Nothing but the lines from the one with "Launch the 排课教务管理 module icon" through the end of the material should be retyped, word for word and without pictures.

.....

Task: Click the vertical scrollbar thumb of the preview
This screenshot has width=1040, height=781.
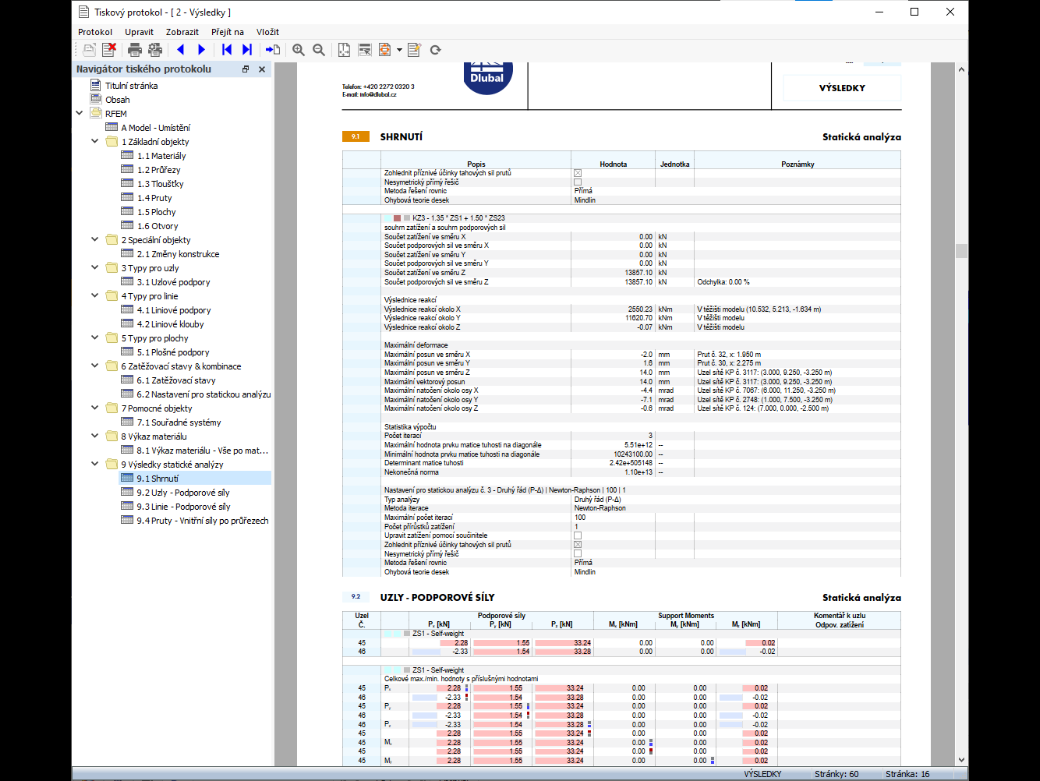Action: 961,251
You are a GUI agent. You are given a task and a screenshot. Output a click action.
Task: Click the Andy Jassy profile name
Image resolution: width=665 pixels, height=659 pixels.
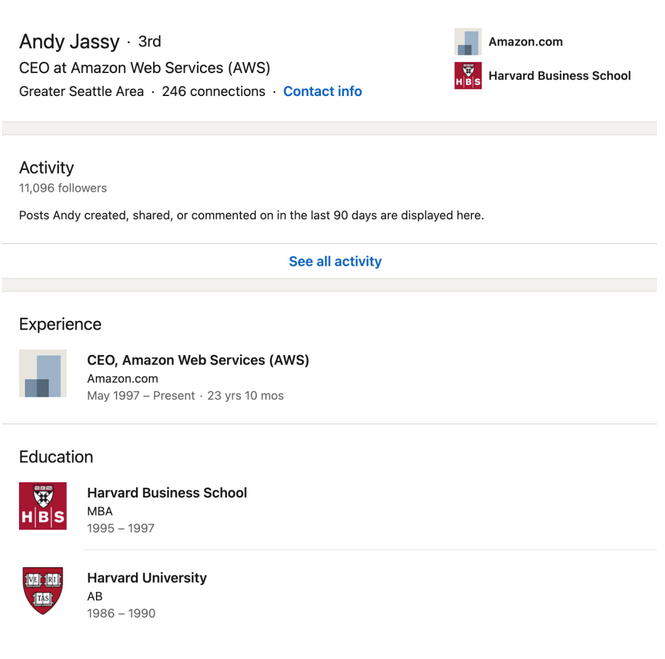[70, 42]
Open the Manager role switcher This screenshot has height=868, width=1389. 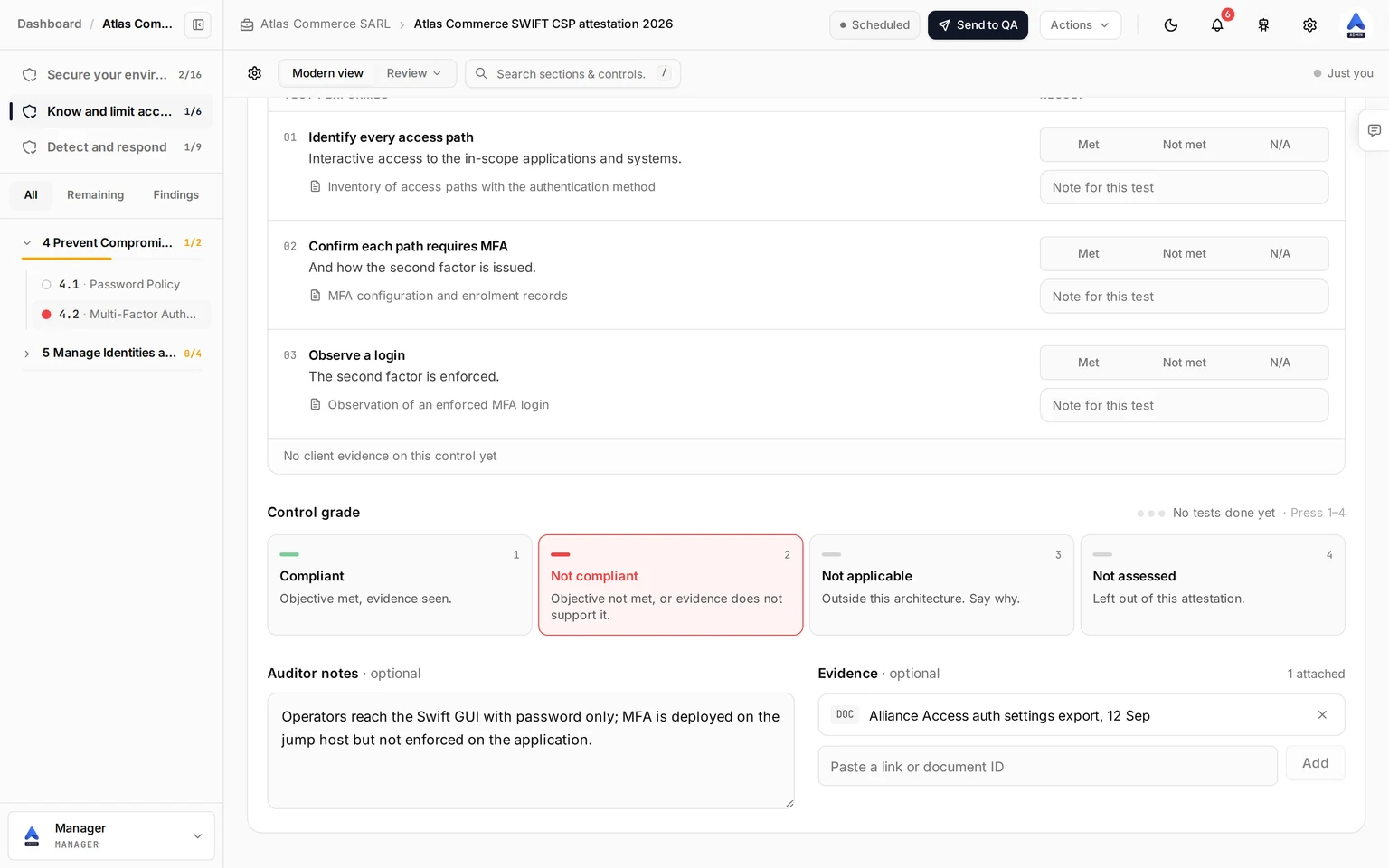click(x=111, y=835)

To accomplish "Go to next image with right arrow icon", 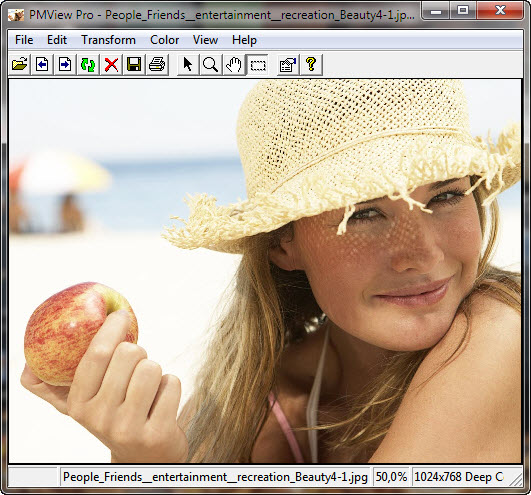I will click(65, 64).
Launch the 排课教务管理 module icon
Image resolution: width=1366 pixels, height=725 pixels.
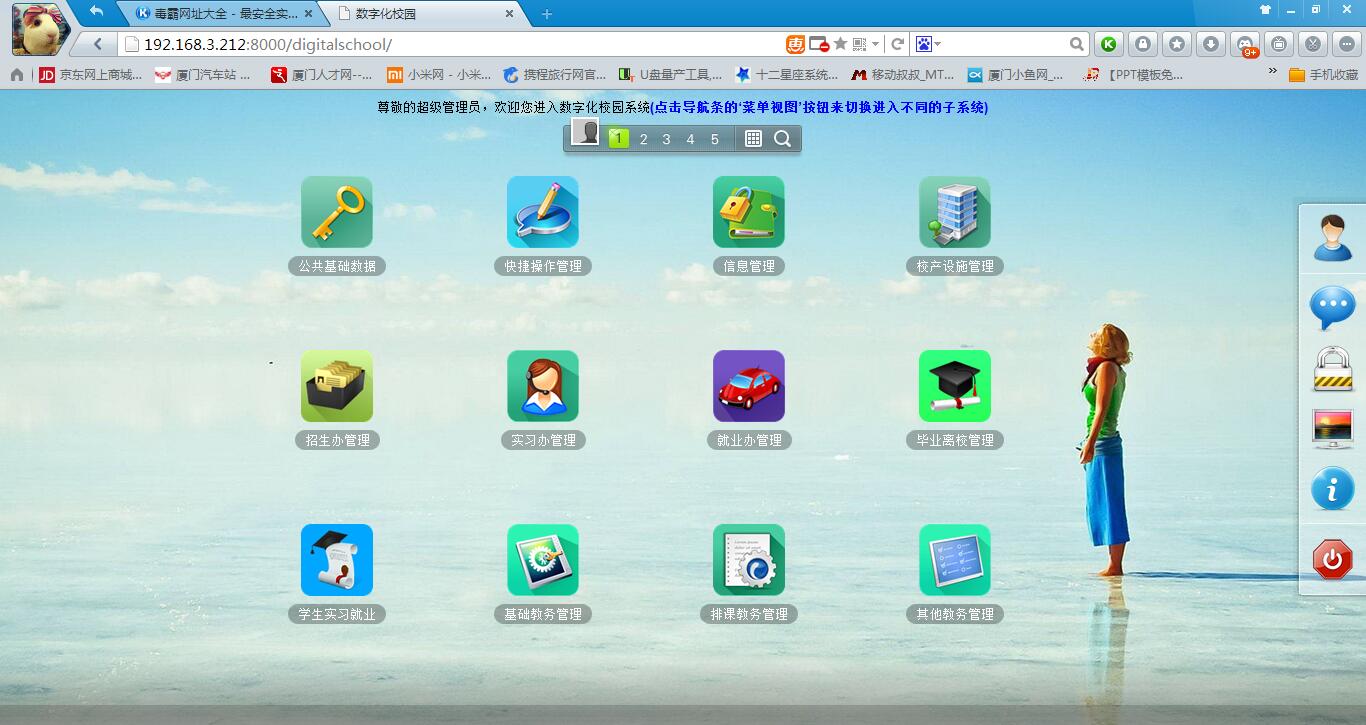tap(748, 560)
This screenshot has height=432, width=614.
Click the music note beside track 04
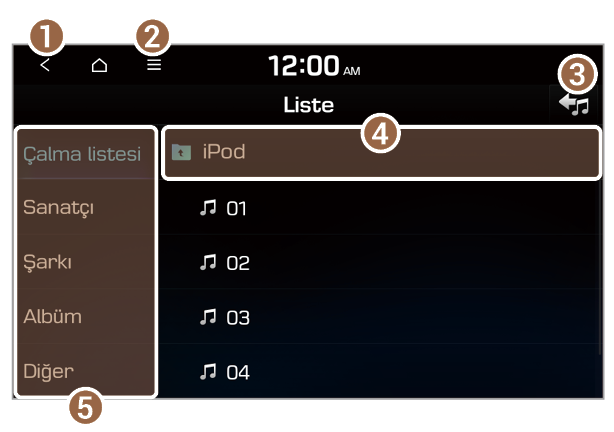[208, 372]
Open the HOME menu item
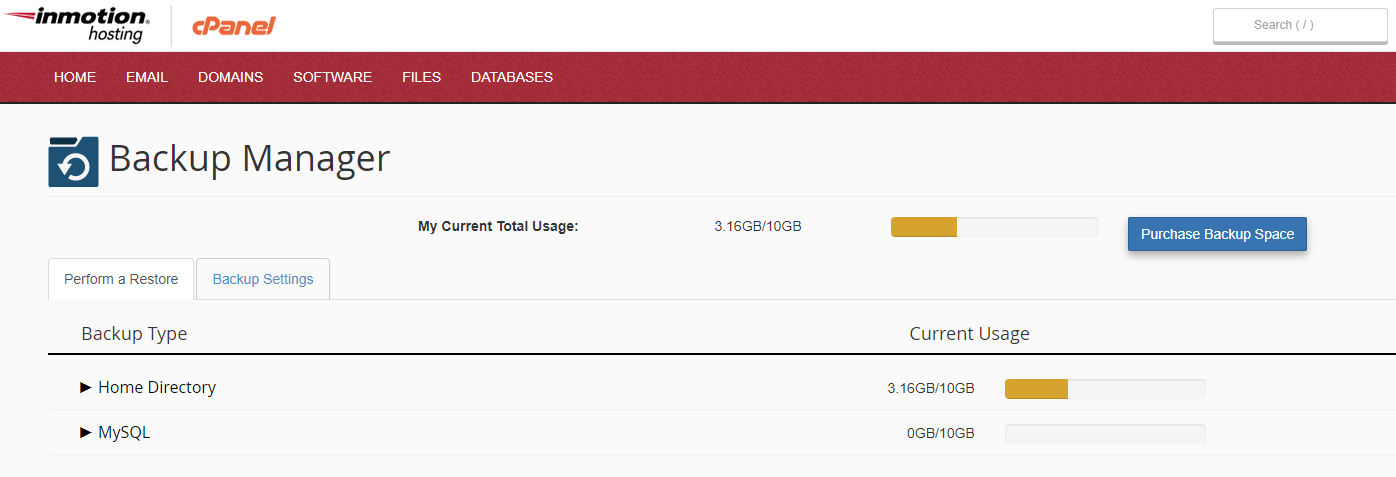This screenshot has width=1396, height=477. pos(75,77)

.....

__Reply to the exercise__.
Launch the 排课教务管理 module icon
Image resolution: width=1366 pixels, height=725 pixels.
tap(748, 560)
This screenshot has height=432, width=614.
Click the music note beside track 04
[208, 372]
Open the HOME menu item
This screenshot has width=1396, height=477. pos(75,77)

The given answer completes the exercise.